I once 'rebuilt' a set of carbs from a SuperHawk that would foul plugs below 3000 RPM and a set of carbs from a 500/4 that would blacken plugs in 1 minute of runtime: both of them had the slides installed backward(!) in the carbs (and all 4 in the 500's set!). They fit just fine when this happens, so thought I'd ask...
See SOHC4shop@gmail.com for info about the gadgets I make for these bikes.

The demons are repulsed when a man does good. Use that.
Blood is thicker than water, but motor oil is thicker yet...so, don't mess with my SOHC4, or I might have to hurt you.
Hondaman's creed: "Bikers are family. Treat them accordingly."

Link to Hondaman Ignition: http://forums.sohc4.net/index.php?topic=67543.0

Link to My CB750 Book: https://www.lulu.com/search?adult_audience_rating=00&page=1&pageSize=10&q=my+cb750+book

Link to website: www.SOHC4shop.com

Offline mikestebbins

  • Full Member
  • *
  • Posts: 11
Re: CB350F rich at idle to ~2K
« Reply #33 on: June 30, 2024, 01:59:51 PM »
Deltarider, thank you for confirming!

Hondaman, I've been very careful to keep parts for each carburetor together, so as to not accidentally mix up parts. That, combined with the slot in each slide and the little nub on the inside of the carb body only allowing the slide to go in in one orientation, makes me think I haven't accidentally flipped the slides. But, I will put it on my list when I pull the air box and other parts next to double check. Thanks for the thought!

Offline HondaMan

  • Someone took this pic of me before I became a
  • Really Old Timer ...
  • *******
  • Posts: 13,856
  • ...not my choice, I was nicknamed...
    • Getting 'em Back on the Road
Re: CB350F rich at idle to ~2K
« Reply #34 on: June 30, 2024, 03:54:11 PM »
Deltarider, thank you for confirming!

Hondaman, I've been very careful to keep parts for each carburetor together, so as to not accidentally mix up parts. That, combined with the slot in each slide and the little nub on the inside of the carb body only allowing the slide to go in in one orientation, makes me think I haven't accidentally flipped the slides. But, I will put it on my list when I pull the air box and other parts next to double check. Thanks for the thought!

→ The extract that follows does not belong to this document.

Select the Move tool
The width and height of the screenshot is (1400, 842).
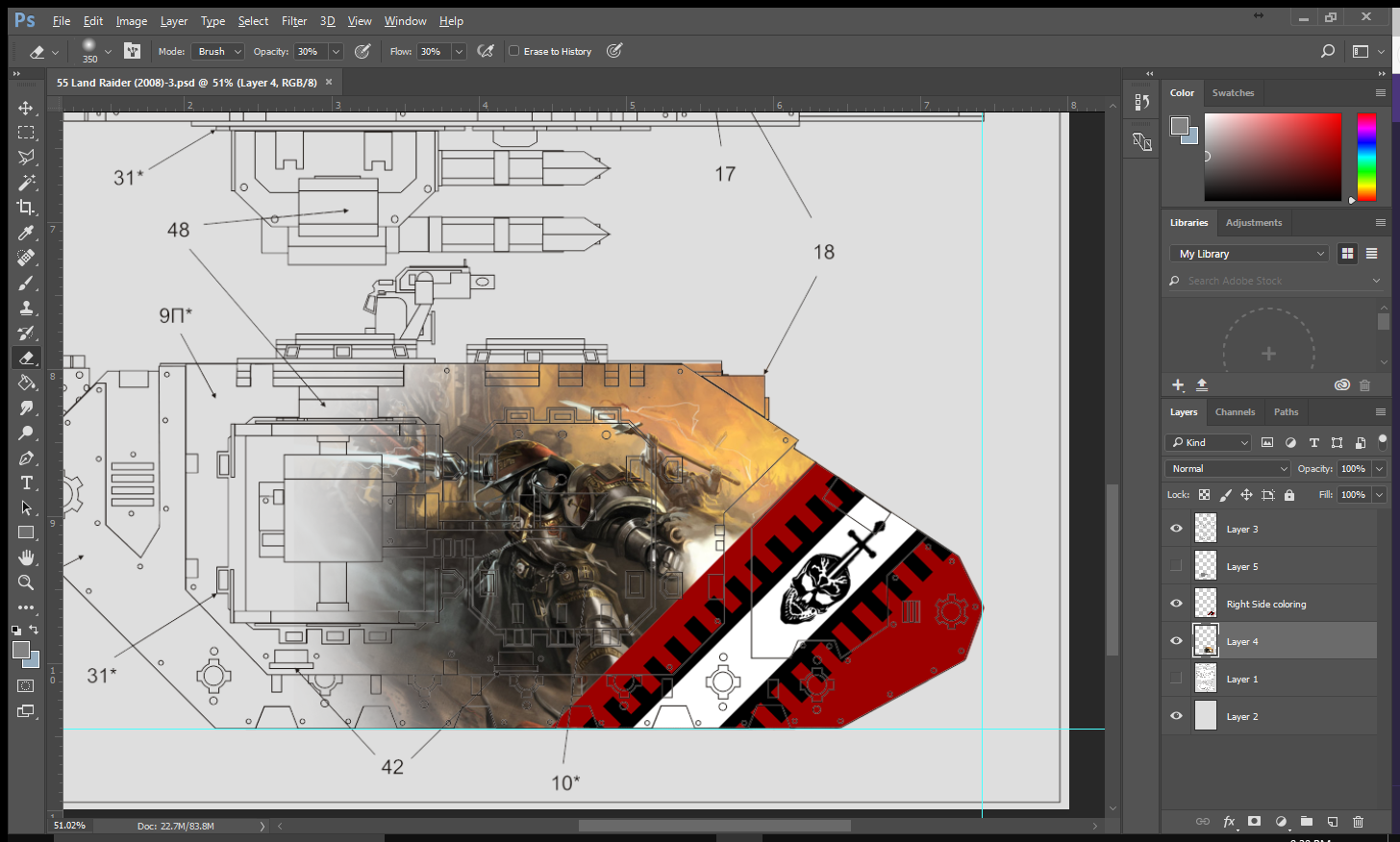[x=26, y=108]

Yeah, those little nubs in the slide tower are supposed to keep you on the straight-and-narrow: they were gone (with a grinder, it appeared) in the 500 set.
I still wonder 'why'?
I suppose if you work on these bikes long enough, you'll see mysterious things...

Everything in the 350F carbs resemble the "N" scale model railroading stuff of old...which was big in the 1980s...

A  little different thought: if you ultrasounded the carbs and they were dirty enough at the time: can you check the long-ish idle-air pathway from the back of the carb(s) to the idle jet's hole (air screw removed, as it blocks the way)? This takes a fine wire that can bend around a bit, like a single strand from a stranded 16 AWG wire, or the like. I'm specifically wondering if some of the dislodged crud may have found its way into those passages, depending on how the carbs were oriented in the soaking tub. This long passage is tiny in size, and it takes very little to plug it up. It supplies the air that the air screw meters into the tiny emulsifier of the top of the idle jet.
« Last Edit: June 30, 2024, 04:06:30 PM by HondaMan »
See SOHC4shop@gmail.com for info about the gadgets I make for these bikes.

The demons are repulsed when a man does good. Use that.
Blood is thicker than water, but motor oil is thicker yet...so, don't mess with my SOHC4, or I might have to hurt you.
Hondaman's creed: "Bikers are family. Treat them accordingly."